Chinese elements! Chinese culture! Chinese heroes and stories! For a series of movies about superheroes who are literally saving the entire galaxy every few years, Marvel films (like all superhero films) are still overwhelmingly populated by white men in spandex.
Taken at face value, Reingold’s statement sounds like a fantastic response to the recent calls for more diversity in mainstream comic book culture.
When analyzed a bit more critically, however, it becomes clear that at best case, more “Chinese heroes and stories” means picking a few characters out of obscurity and giving them the rightful attention that they deserve. At worst (and more likely?) This can be read as Marvel merely wanting to make more money and viewing diversity as one of the more expedient avenues to do so.
The two don’t necessarily have to be mutually exclusive, but looking at Marvel’s catalogue of Asian—let alone Chinese—superheroes that it has to pick from is cause for concern.
When you consider the list of characters that Marvel actually has the rights to put into its movies, it becomes very clear very quickly that there aren’t many people of Asian descent that the studio has access to.
The vast majority of Chinese, Japanese, and Korean Marvel characters that have been created to date tend to be mutants.
The reason? Mutants don’t have to be chosen by the government, bathed in gamma radiation, or trained, Russian assassins to become superhuman. Mutants are born, not made, and there’s an argument to be made that that “loophole” made it easier for writers to imagine people who weren’t, well, white guys.
By and large, mutants leave their families behind to join in the adventures of the X-Men and co, making it easier to define them as unique mutants rather than people with distinct ethnic backgrounds.
Take Jubilation Lee (codename Jubilee,) the plucky, teenaged valley girl introduced in Uncanny X-Men #244.
Jubilee quickly became one of the most high-profile Chinese characters in Marvel’s comics and its popular tv series in the early 90s.

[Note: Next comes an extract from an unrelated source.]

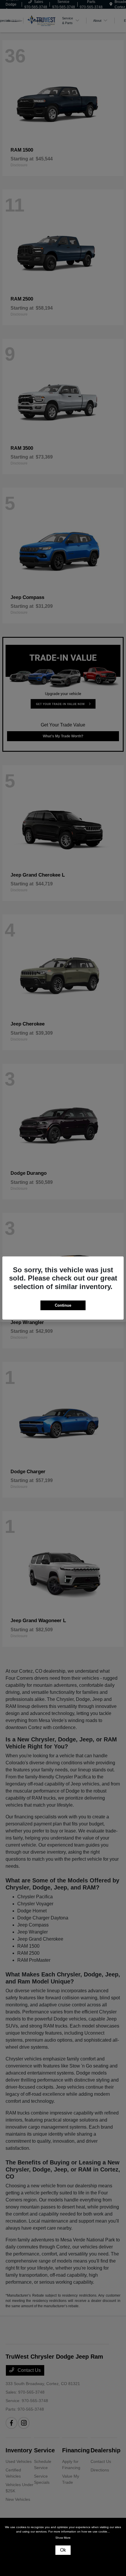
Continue (63, 1305)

Unfortunately, Jubilee’s Chinese heritage was left largely downplayed following the sudden death of her parents not long after she was introduced.
Even though Jubilee’s ethnicity was never explored as much as her affinity for neon trench coats, her importance as one of the most iconic Asian American characters in comic books can’t be overstated.

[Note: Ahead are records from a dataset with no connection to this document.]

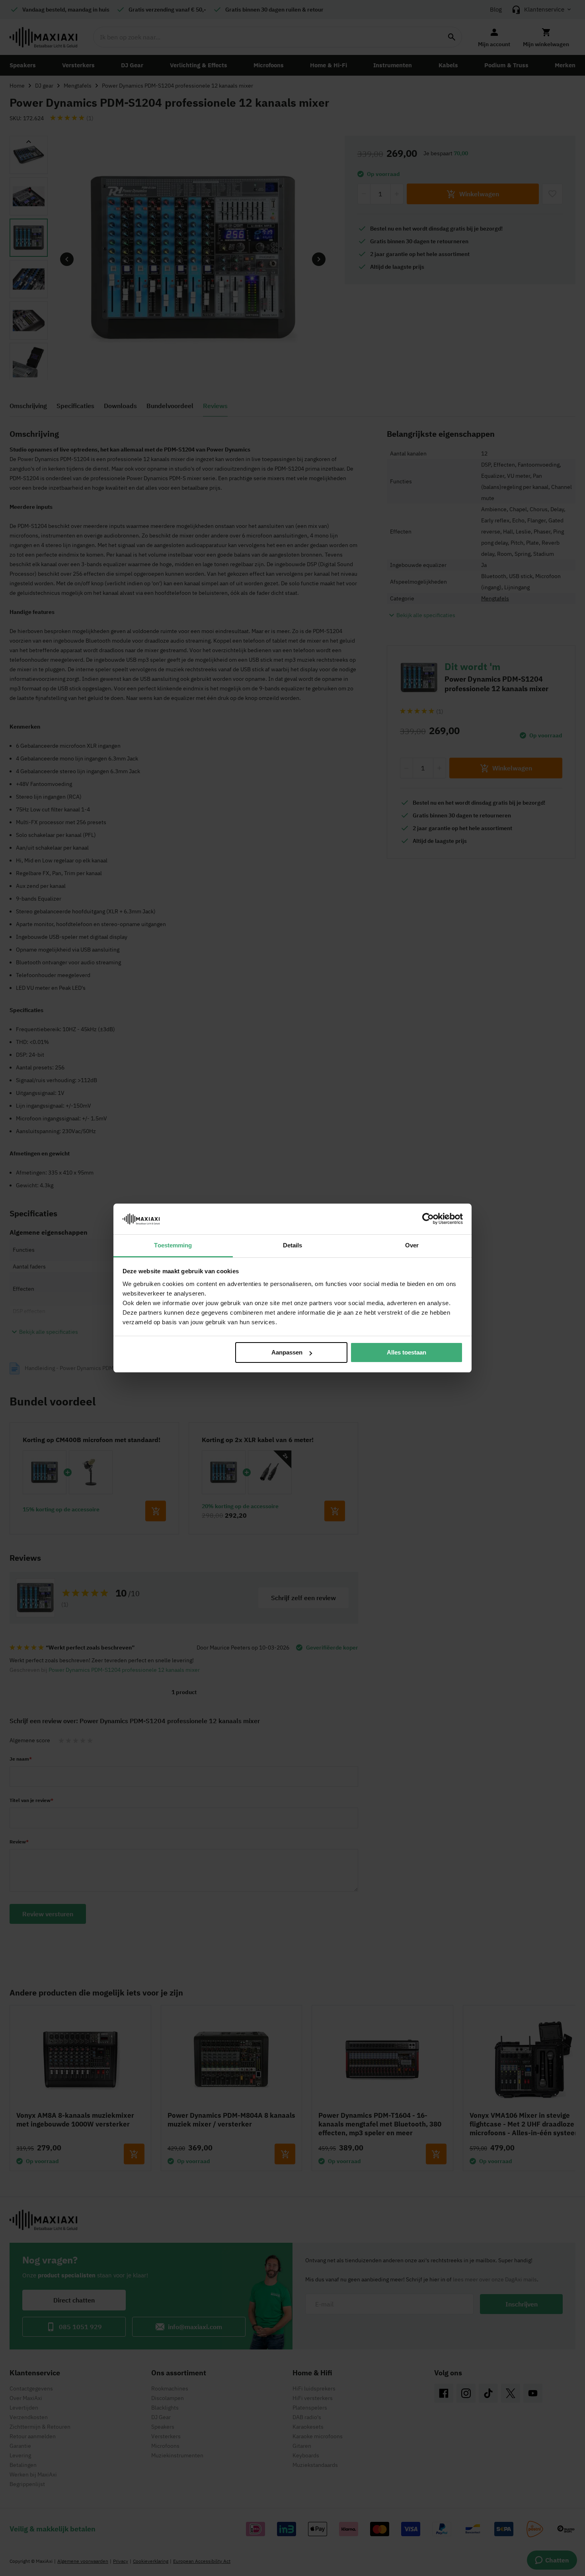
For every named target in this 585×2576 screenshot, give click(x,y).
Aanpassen (286, 1352)
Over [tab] (412, 1245)
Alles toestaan (406, 1352)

There are couple of other notable characters whose heritage are explicitly unpacked like Armor, Hisako Ichiki, who describes her ability to manifest a psionic exoskeleton around herself as drawing upon the strength of her ancestors. She, like Sunfire (Shiro Yoshida,) are written as being distinctly Japanese, but again, they’re mutants, and Fox currently has a monopoly on anything with an x-gene.
So where does that leave Marvel? Thankfully, with a handful of options other than simply creating new characters to appeal to foreign markets.
Marvel’s Kevin Feige has called crossovers between its movies and television series “inevitable,” and many have assumed that to mean that one day, you might see Daredevil duking it out with the Black Widow. In terms of bringing more characters of Chinese descent to the big screen, though, Agents of S.H.I.E.L.D. is the studio’s best bet.
Where the Avengers films have been tentpole events, Agents of S.H.I.E.L.D’s been slowly building out Marvel’s ground-level world that’s increasingly filled with everyday superhuman threats.
For the last three television seasons, Ming-Na Wen and Chloe Bennet have been playing two of the strongest female protagonists that live inside the broader Marvel Universe as S.H.I.E.L.D. Agents Melinda May and Skye (Daisy) Johnson. Both actresses (and their characters) also happen to be of Chinese descent.
While Clark Gregg’s Agent Phil Coulson has made the leap from the Avengers to Marvel’s weekly ABC show, Agent May’s yet to see any screen time discussing spycraft with Nick Fury. Similarly, it’s unclear how Johnson, a confirmed Inhuman, may fit into Marvel’s upcoming Inhumans film due out in 2020.
But, if Marvel’s as keen on this diversity boost as they say they are, the studio should begin with these two characters.